-- Opening Marker --

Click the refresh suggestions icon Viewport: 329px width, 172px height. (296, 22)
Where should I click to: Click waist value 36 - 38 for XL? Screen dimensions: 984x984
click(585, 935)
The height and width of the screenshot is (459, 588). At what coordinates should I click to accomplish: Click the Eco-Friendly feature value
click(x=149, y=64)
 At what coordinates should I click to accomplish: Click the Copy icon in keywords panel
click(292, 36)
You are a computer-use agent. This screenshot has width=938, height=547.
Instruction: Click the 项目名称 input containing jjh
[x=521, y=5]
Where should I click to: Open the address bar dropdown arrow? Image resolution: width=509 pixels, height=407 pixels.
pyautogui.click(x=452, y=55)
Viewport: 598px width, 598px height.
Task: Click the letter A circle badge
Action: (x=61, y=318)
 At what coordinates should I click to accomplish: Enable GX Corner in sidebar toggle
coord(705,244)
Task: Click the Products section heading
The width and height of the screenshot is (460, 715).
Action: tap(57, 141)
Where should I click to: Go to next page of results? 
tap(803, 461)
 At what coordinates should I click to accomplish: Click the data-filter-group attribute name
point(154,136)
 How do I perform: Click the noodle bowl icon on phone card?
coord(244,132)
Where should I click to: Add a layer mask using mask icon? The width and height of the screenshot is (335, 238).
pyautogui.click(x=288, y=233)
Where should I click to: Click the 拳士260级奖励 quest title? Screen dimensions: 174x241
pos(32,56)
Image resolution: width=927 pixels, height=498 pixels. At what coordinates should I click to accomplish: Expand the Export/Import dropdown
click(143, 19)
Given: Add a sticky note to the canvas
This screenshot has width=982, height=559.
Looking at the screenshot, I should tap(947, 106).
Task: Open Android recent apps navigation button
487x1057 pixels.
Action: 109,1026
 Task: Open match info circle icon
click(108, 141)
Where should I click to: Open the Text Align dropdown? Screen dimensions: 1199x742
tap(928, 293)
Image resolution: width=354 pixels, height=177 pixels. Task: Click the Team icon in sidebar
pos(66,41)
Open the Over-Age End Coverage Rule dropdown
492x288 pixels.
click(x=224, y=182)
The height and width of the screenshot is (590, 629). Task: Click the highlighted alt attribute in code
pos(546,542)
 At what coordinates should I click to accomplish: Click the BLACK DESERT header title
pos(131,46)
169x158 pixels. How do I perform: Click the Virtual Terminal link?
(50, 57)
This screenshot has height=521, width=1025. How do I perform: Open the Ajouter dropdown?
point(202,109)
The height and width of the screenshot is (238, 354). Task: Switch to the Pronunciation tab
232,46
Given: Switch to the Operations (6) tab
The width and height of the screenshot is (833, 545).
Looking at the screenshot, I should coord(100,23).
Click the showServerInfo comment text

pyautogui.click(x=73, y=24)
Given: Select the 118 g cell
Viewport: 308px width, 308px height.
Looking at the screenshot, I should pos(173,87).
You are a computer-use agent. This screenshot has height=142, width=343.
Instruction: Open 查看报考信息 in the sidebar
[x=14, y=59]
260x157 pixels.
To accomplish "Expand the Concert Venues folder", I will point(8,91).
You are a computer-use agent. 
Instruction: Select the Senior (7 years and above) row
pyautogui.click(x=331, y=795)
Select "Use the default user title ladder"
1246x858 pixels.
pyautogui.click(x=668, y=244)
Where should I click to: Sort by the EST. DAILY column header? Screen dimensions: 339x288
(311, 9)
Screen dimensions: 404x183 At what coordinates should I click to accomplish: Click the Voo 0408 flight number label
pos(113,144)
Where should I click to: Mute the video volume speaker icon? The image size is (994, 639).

-- Closing Marker --

**Your task**: Please type the entries above out again exactly.

**Reply to the exercise**:
Click the refresh suggestions icon Viewport: 329px width, 172px height. (296, 22)
Where should I click to: Click waist value 36 - 38 for XL? Screen dimensions: 984x984
click(585, 935)
The height and width of the screenshot is (459, 588). At what coordinates should I click to accomplish: Click the Eco-Friendly feature value
click(x=149, y=64)
 At what coordinates should I click to accomplish: Click the Copy icon in keywords panel
click(292, 36)
You are a computer-use agent. This screenshot has width=938, height=547.
Instruction: Click the 项目名称 input containing jjh
[x=521, y=5]
Where should I click to: Open the address bar dropdown arrow? Image resolution: width=509 pixels, height=407 pixels.
pyautogui.click(x=452, y=55)
Viewport: 598px width, 598px height.
Task: Click the letter A circle badge
Action: (x=61, y=318)
 At what coordinates should I click to accomplish: Enable GX Corner in sidebar toggle
coord(705,244)
Task: Click the Products section heading
The width and height of the screenshot is (460, 715).
Action: tap(57, 141)
Where should I click to: Go to next page of results? 
tap(803, 461)
 At what coordinates should I click to accomplish: Click the data-filter-group attribute name
point(154,136)
 How do I perform: Click the noodle bowl icon on phone card?
coord(244,132)
Where should I click to: Add a layer mask using mask icon? The width and height of the screenshot is (335, 238).
pyautogui.click(x=288, y=233)
Where should I click to: Click the 拳士260级奖励 quest title? Screen dimensions: 174x241
pos(32,56)
Image resolution: width=927 pixels, height=498 pixels. At what coordinates should I click to accomplish: Expand the Export/Import dropdown
click(143, 19)
Given: Add a sticky note to the canvas
This screenshot has width=982, height=559.
Looking at the screenshot, I should tap(947, 106).
Task: Open Android recent apps navigation button
487x1057 pixels.
Action: 109,1026
 Task: Open match info circle icon
click(108, 141)
Where should I click to: Open the Text Align dropdown? Screen dimensions: 1199x742
tap(928, 293)
Image resolution: width=354 pixels, height=177 pixels. Task: Click the Team icon in sidebar
pos(66,41)
Open the Over-Age End Coverage Rule dropdown
492x288 pixels.
click(x=224, y=182)
The height and width of the screenshot is (590, 629). Task: Click the highlighted alt attribute in code
pos(546,542)
 At what coordinates should I click to accomplish: Click the BLACK DESERT header title
pos(131,46)
169x158 pixels. How do I perform: Click the Virtual Terminal link?
(50, 57)
This screenshot has height=521, width=1025. How do I perform: Open the Ajouter dropdown?
point(202,109)
The height and width of the screenshot is (238, 354). Task: Switch to the Pronunciation tab
232,46
Given: Switch to the Operations (6) tab
The width and height of the screenshot is (833, 545).
Looking at the screenshot, I should coord(100,23).
Click the showServerInfo comment text

pyautogui.click(x=73, y=24)
Given: Select the 118 g cell
Viewport: 308px width, 308px height.
Looking at the screenshot, I should pos(173,87).
You are a computer-use agent. This screenshot has height=142, width=343.
Instruction: Open 查看报考信息 in the sidebar
[x=14, y=59]
260x157 pixels.
To accomplish "Expand the Concert Venues folder", I will point(8,91).
You are a computer-use agent. 
Instruction: Select the Senior (7 years and above) row
pyautogui.click(x=331, y=795)
Select "Use the default user title ladder"
1246x858 pixels.
pyautogui.click(x=668, y=244)
Where should I click to: Sort by the EST. DAILY column header? Screen dimensions: 339x288
(311, 9)
Screen dimensions: 404x183 At what coordinates should I click to accomplish: Click the Voo 0408 flight number label
pos(113,144)
Where should I click to: Mute the video volume speaker icon? The image size is (994, 639).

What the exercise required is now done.